▶ Task objective
Render every line of the material below as a numbered list, leaving out blank lines and omitting the pictures.
== Records for the exercise ==
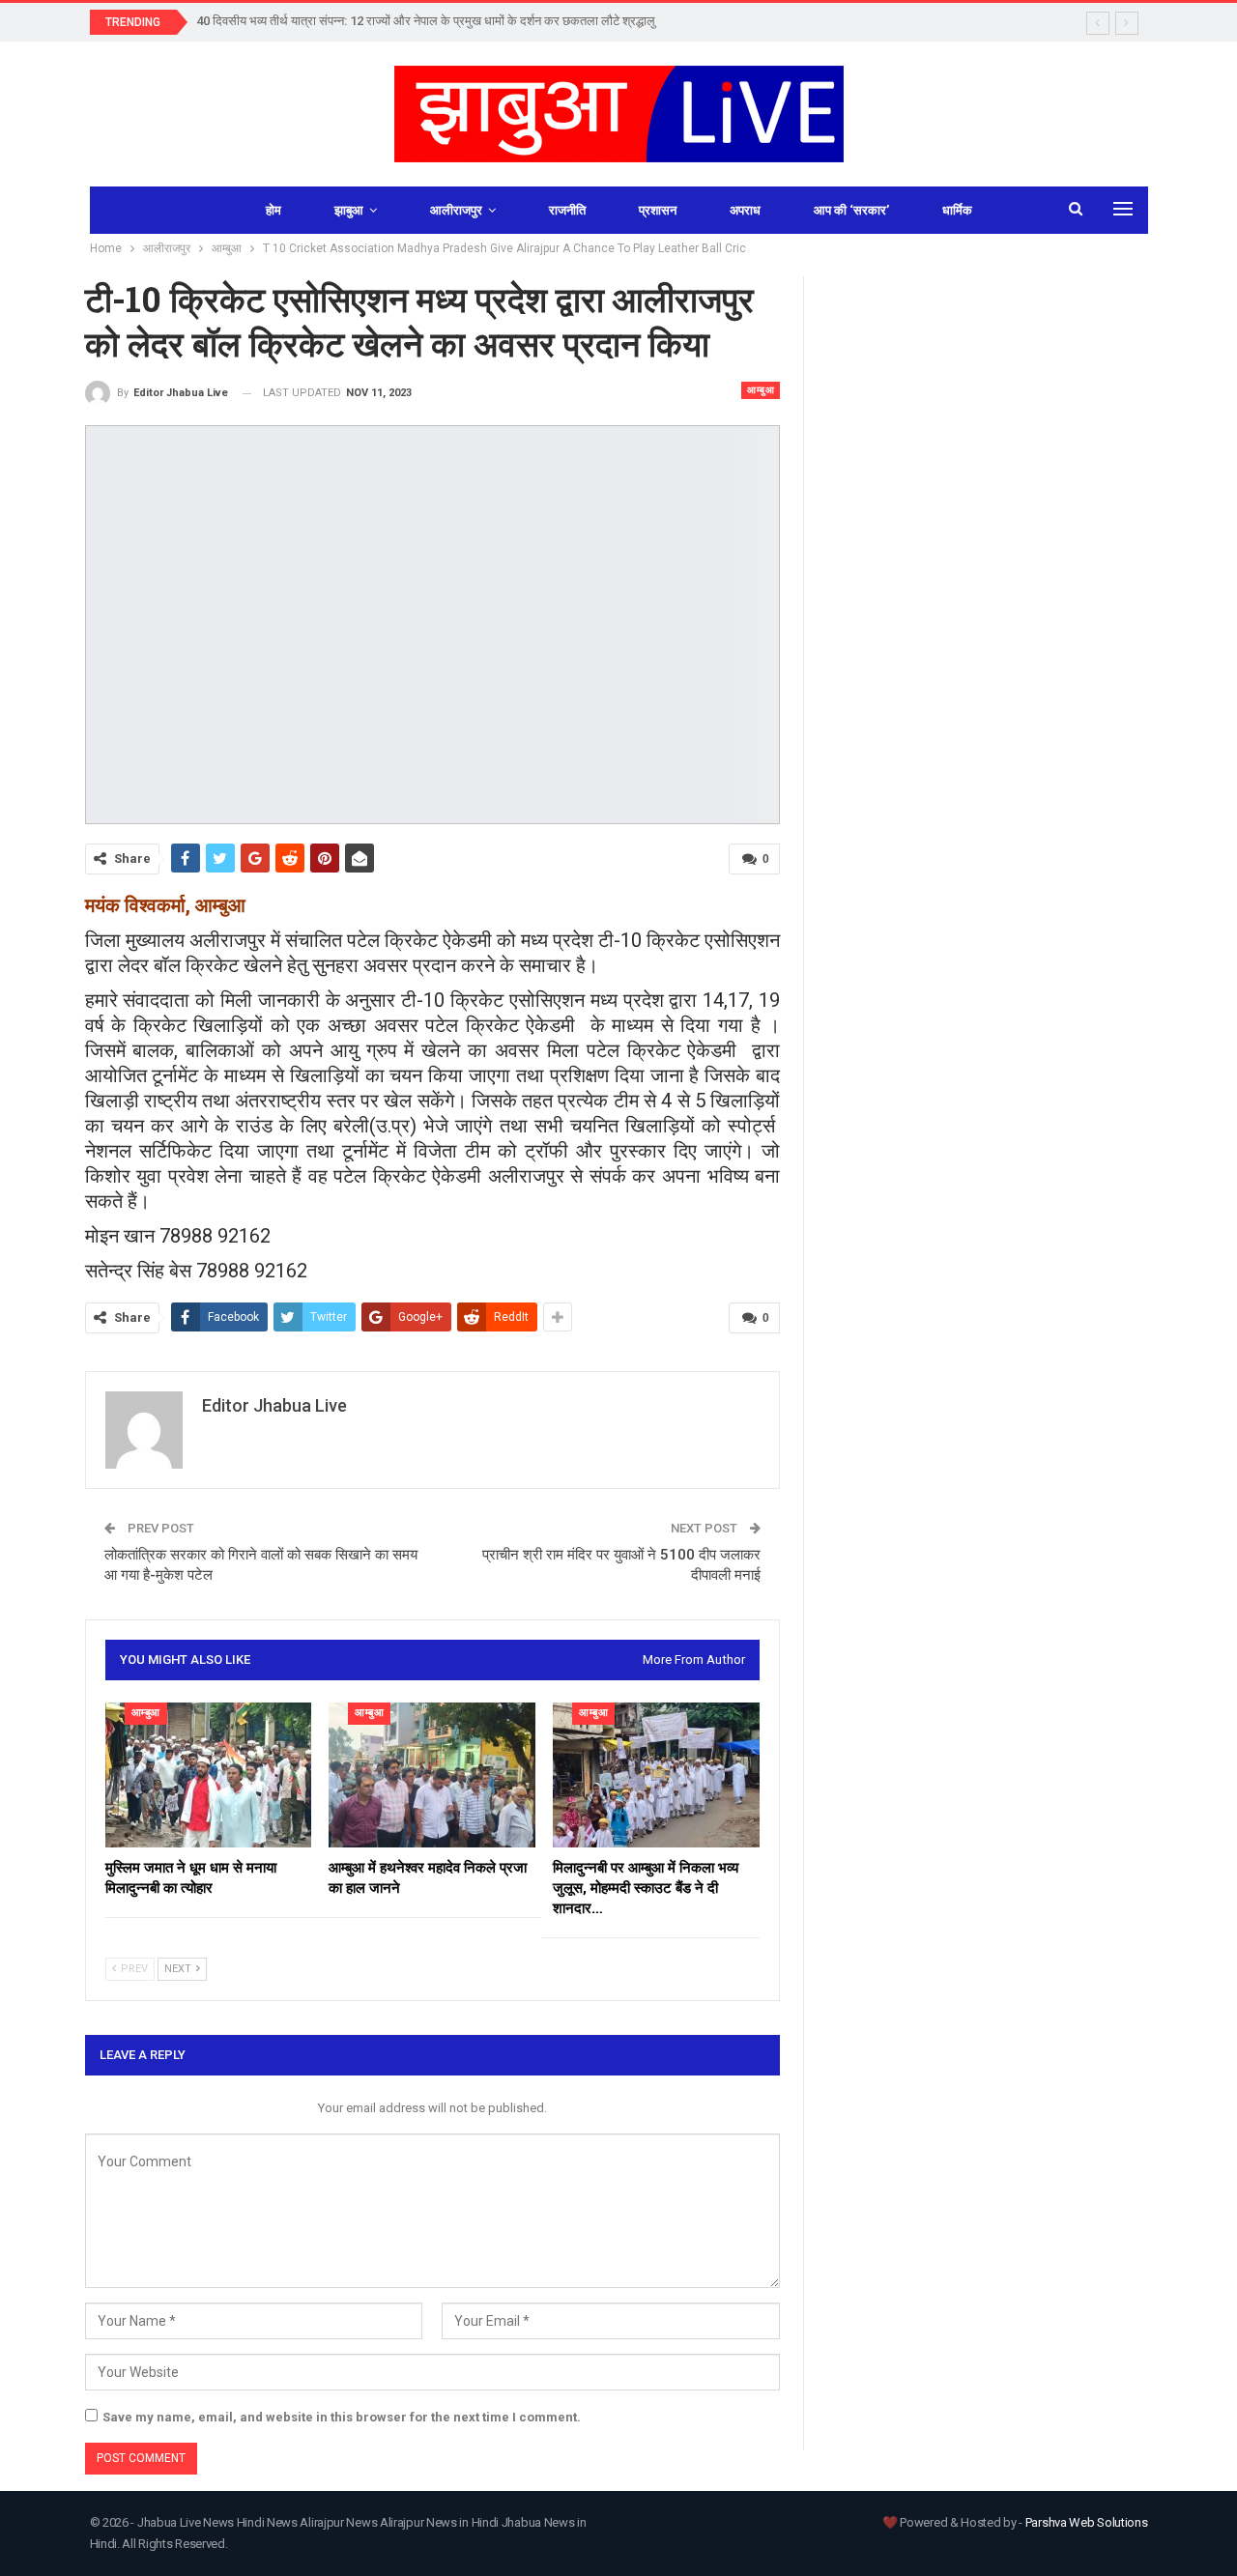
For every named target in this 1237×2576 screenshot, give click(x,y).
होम (273, 210)
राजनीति (567, 210)
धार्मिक (957, 210)
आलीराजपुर (456, 210)
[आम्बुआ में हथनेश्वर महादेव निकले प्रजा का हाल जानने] (432, 1775)
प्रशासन (657, 210)
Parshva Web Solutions (1086, 2522)
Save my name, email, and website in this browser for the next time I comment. (341, 2417)
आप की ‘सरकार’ (851, 210)
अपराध (745, 210)
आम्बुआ (760, 390)
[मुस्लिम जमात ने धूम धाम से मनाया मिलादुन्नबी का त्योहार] (208, 1775)
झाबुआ (348, 210)
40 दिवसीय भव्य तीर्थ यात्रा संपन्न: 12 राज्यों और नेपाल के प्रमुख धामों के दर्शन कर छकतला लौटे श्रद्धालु (425, 21)
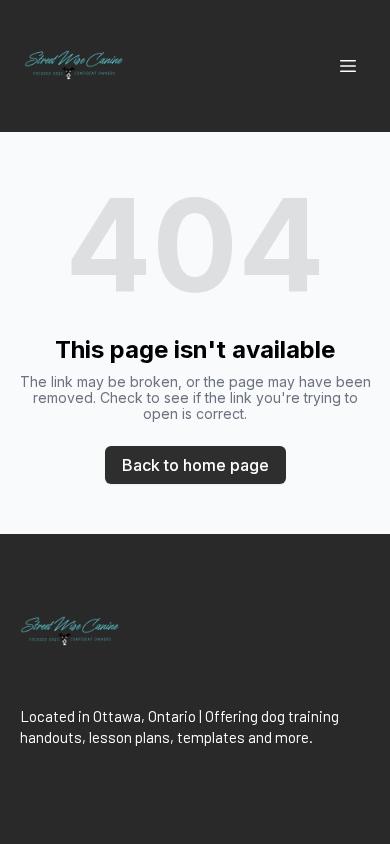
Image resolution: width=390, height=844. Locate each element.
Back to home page (195, 465)
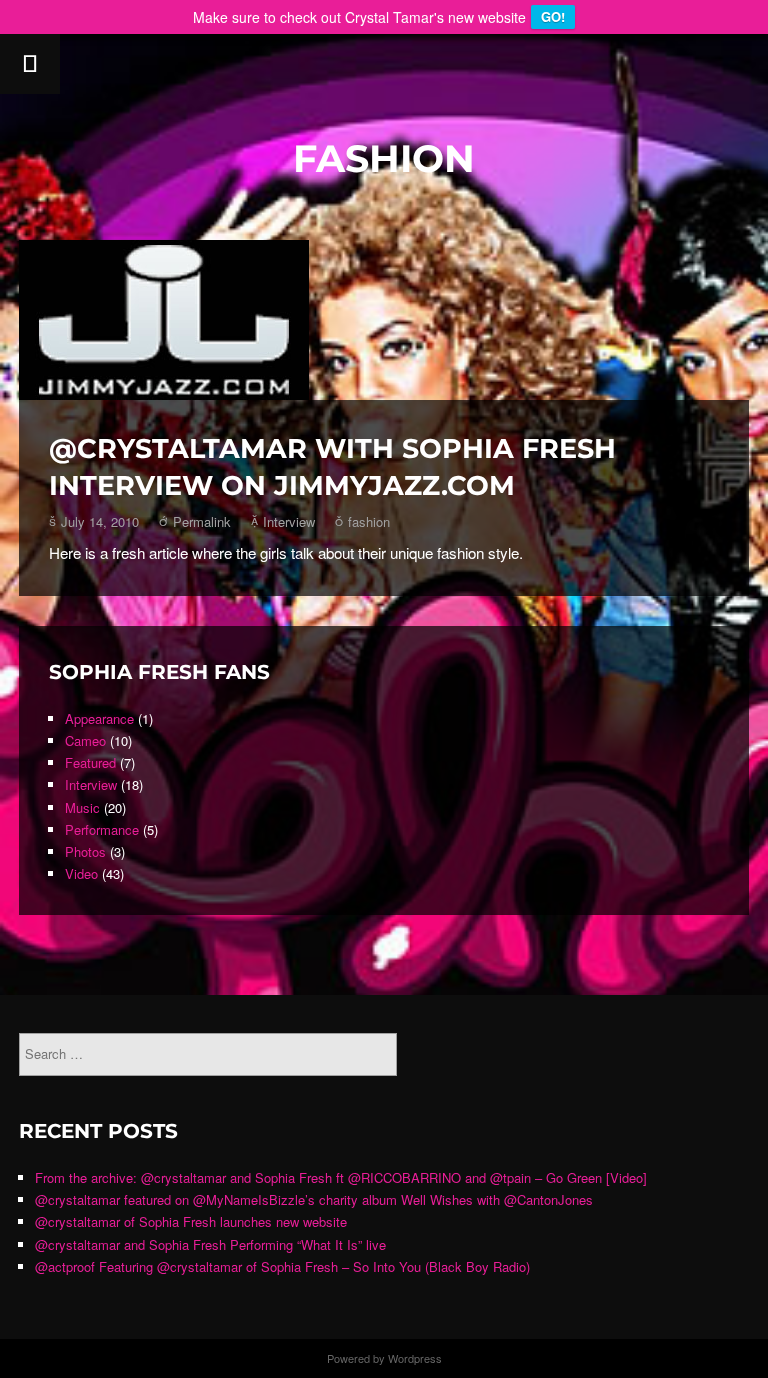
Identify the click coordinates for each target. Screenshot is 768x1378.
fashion (369, 521)
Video (81, 873)
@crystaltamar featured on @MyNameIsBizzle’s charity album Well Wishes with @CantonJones (314, 1199)
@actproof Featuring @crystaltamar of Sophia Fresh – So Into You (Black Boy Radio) (282, 1266)
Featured (90, 762)
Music (82, 807)
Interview (289, 521)
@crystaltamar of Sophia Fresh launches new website (191, 1221)
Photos (85, 851)
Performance (102, 829)
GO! (553, 16)
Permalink (202, 521)
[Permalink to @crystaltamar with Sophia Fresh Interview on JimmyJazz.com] (384, 320)
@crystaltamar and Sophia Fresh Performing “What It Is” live (210, 1244)
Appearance (99, 718)
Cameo (85, 740)
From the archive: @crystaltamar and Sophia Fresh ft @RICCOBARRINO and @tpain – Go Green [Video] (341, 1177)
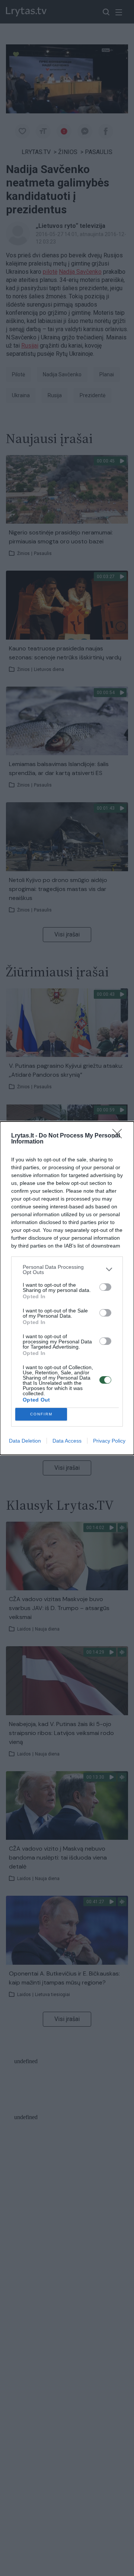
===
▶ Expected output
1. For every named target in this 1237×2576 screenshot, give click(x,y).
2. होम (273, 210)
3. राजनीति (567, 210)
4. धार्मिक (957, 210)
5. आलीराजपुर (456, 210)
6. [आम्बुआ में हथनेश्वर महादेव निकले प्रजा का हाल जानने] (432, 1775)
7. प्रशासन (657, 210)
8. Parshva Web Solutions (1086, 2522)
9. Save my name, email, and website in this browser for the next time I comment. (341, 2417)
10. आप की ‘सरकार’ (851, 210)
11. अपराध (745, 210)
12. आम्बुआ (760, 390)
13. [मुस्लिम जमात ने धूम धाम से मनाया मिलादुन्नबी का त्योहार] (208, 1775)
14. झाबुआ (348, 210)
15. 40 दिवसीय भव्य तीर्थ यात्रा संपन्न: 12 राज्यों और नेपाल के प्रमुख धामों के दर्शन कर छकतला लौटे श्रद्धालु (425, 21)
16. Image resolution: width=390, height=844. Locate each element.
17. Back to home page (195, 465)
18. Identify the click coordinates for each target. Screenshot is 768x1378.
19. fashion (369, 521)
20. Video (81, 873)
21. @crystaltamar featured on @MyNameIsBizzle’s charity album Well Wishes with @CantonJones (314, 1199)
22. @actproof Featuring @crystaltamar of Sophia Fresh – So Into You (Black Boy Radio) (282, 1266)
23. Featured (90, 762)
24. Music (82, 807)
25. Interview (289, 521)
26. @crystaltamar of Sophia Fresh launches new website (191, 1221)
27. Photos (85, 851)
28. Performance (102, 829)
29. GO! (553, 16)
30. Permalink (202, 521)
31. [Permalink to @crystaltamar with Sophia Fresh Interview on JimmyJazz.com] (384, 320)
32. @crystaltamar and Sophia Fresh Performing “What It Is” live (210, 1244)
33. Appearance (99, 718)
34. Cameo (85, 740)
35. From the archive: @crystaltamar and Sophia Fresh ft @RICCOBARRINO and @tpain – Go Green [Video] (341, 1177)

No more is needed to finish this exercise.